Find each line of the material that contains the string "width", and copy those lines.

Extracted data:
■ ■ ■

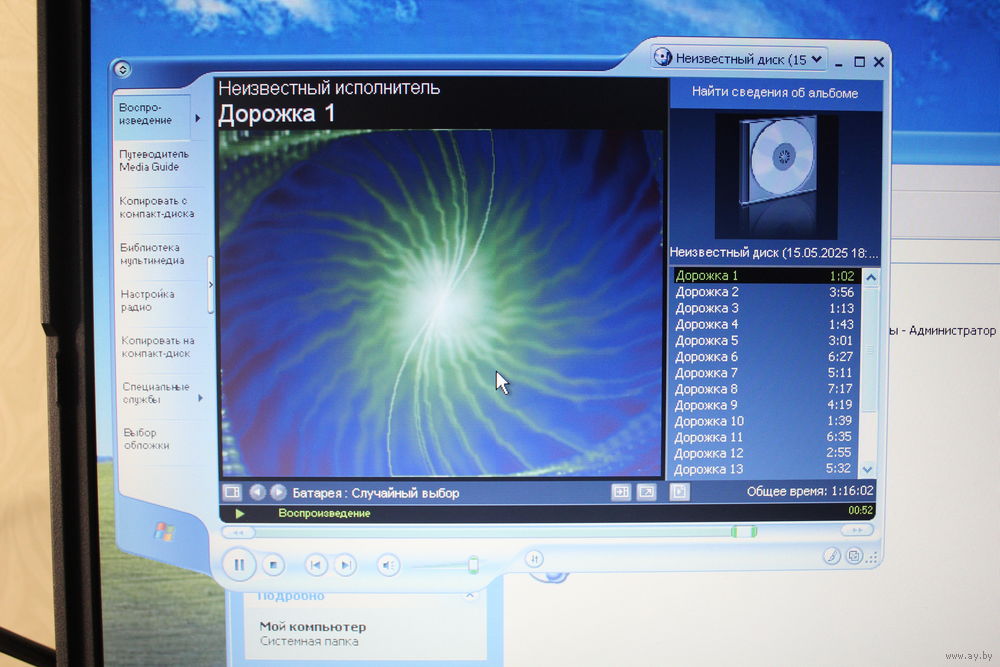Skip to the previous track
Image resolution: width=1000 pixels, height=667 pixels.
click(x=315, y=565)
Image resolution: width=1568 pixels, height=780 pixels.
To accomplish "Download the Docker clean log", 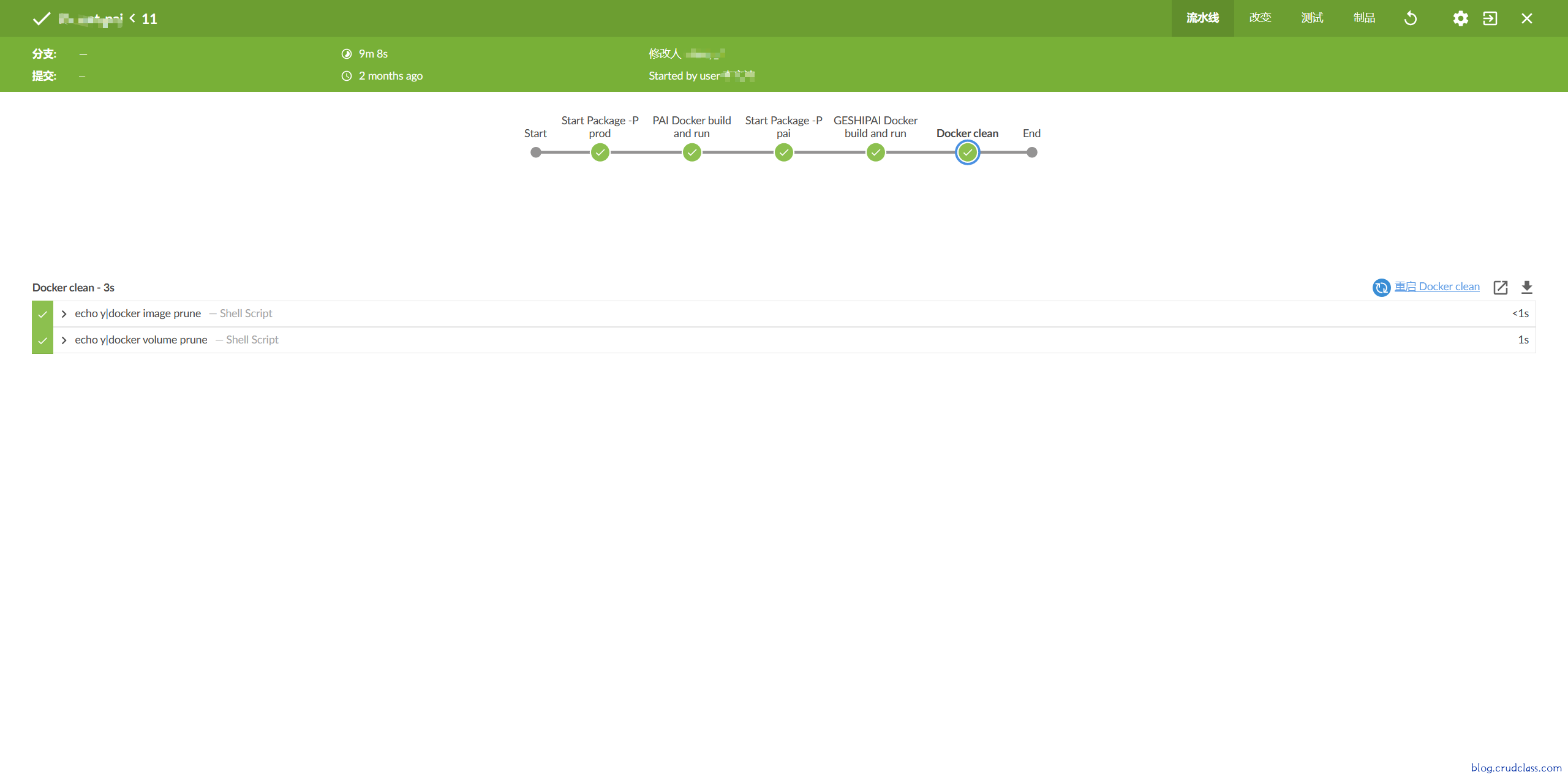I will 1526,287.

■ ■ ■

Task solution:
Image resolution: width=1000 pixels, height=667 pixels.
Image resolution: width=1568 pixels, height=780 pixels.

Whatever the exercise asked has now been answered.